Now the bone end doesn’t actually touch the red endpoint marker, and doesn’t match the shin’s bone marker - that’s because the bone was created along the y axis, but it actually needs to be slightly off-axis (the rotation order is only a first approximation in most cases). This is another simple fix - select each knee bone in turn, right-click and select Align>Align Node.
Now we have our bones, but they still don’t have any effect at all on the mesh. Time to assign their weights, and to tidy up the weights on the existing bones. Switch to the Weight Painting tool - the Tool Settings pane changes to show options for the tool, which we won’t need, and a list of weight-maps.
Select the lShin in the Scene pane (you can’t select bones with the Weight Painting tool) and highlight the XRotation map in Tool Settings: you will see that the weight colours vary along the bone, unlike the solid green of the V4 original. Note also that there are maps for the X Bulges - deformations of the mesh when the joint bends, to fake muscle compression, which were not enabled in the V4 version of the figure.
Now switch the selection in the Scene pane to the lCop - this is solid blue, meaning that it won’t have any effect on the mesh at all.
We want all of the bones to be solid red for their own rotations (red for weight-maps is the equivalent of green for falloffs), and solid blue for all other rotations.
Setting the weights is, in this case, pretty simple since we want the values to be uniform across each bone - select the bone’s group, select each weight map in turn, fill with the desired value.
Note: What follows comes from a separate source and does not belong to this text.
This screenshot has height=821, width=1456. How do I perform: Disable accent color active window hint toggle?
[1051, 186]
I will go through the steps for the lShin below - the process needs to be repeated for the other bones in the harness, starting at the bottom and working up to the thighs.
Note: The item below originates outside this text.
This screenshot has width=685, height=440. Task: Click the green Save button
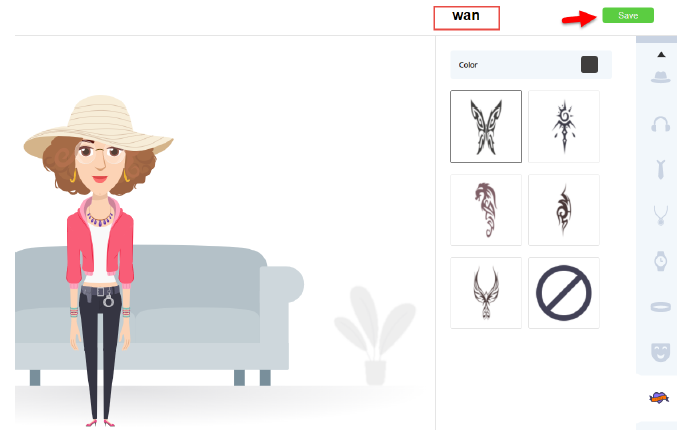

Select the bone in the Scene pane, and with the Weight Painting tool active select the weight map for XRotation in the Tool Settings pane. Right-click on the bone in the viewport and from the menu go to Polygon Selection>Select>Face groups>lShin. Then right-click and select Fill selected faces…, and in the dialogue make sure the slider is all the way to the right (100%) before clicking Accept. Repeat for the other two rotations. For the new bones for the knee plates that will be all that’s needed, but for the shins and thighs we also wanted to remove the bulges - in the Tool Settings pane right-click on each active bulge map and from the menu select Remove Selected.
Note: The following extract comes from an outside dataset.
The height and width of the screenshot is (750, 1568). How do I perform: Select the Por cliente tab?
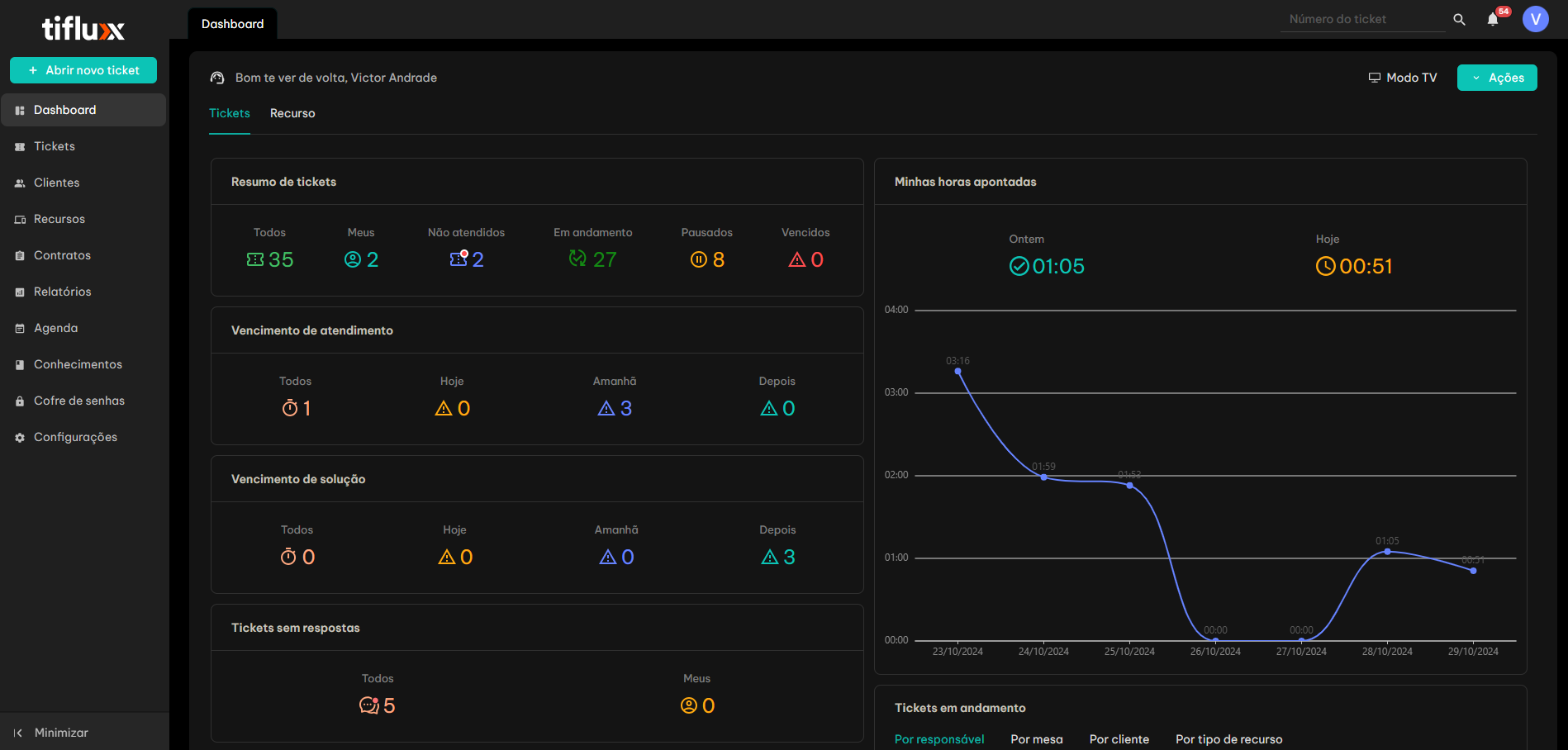pyautogui.click(x=1119, y=739)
Although there are quite a lot of steps, it is fairly quick to do (when you aren’t taking notes, at least). Posing the harness with the left leg modified and the right leg as AutoFitted you can see that the knees are much less distorted, and more armour-like, though there’s some poke-through on the thigh just over the knee; fortunately applying a Smoothing Modifier fixed that without badly affecting the overall appearance (first and second images).
As noted in the first post, where the original bones have a fade from green to red when selected with the Joint Editor tool and a rotation parameter selected in the Tool Settings pane they won’t be improved by this process (though if you are willing to try painting weights, rather than use flood fill as here, in the final stages the earlier stages above will help prepare the way) but where the mesh is set up to move as a unit this process will go a long way to restoring the original behaviour.
Trying the method out on the rest of the armour is, in the time-honoured phrase, left as an exercise for the reader.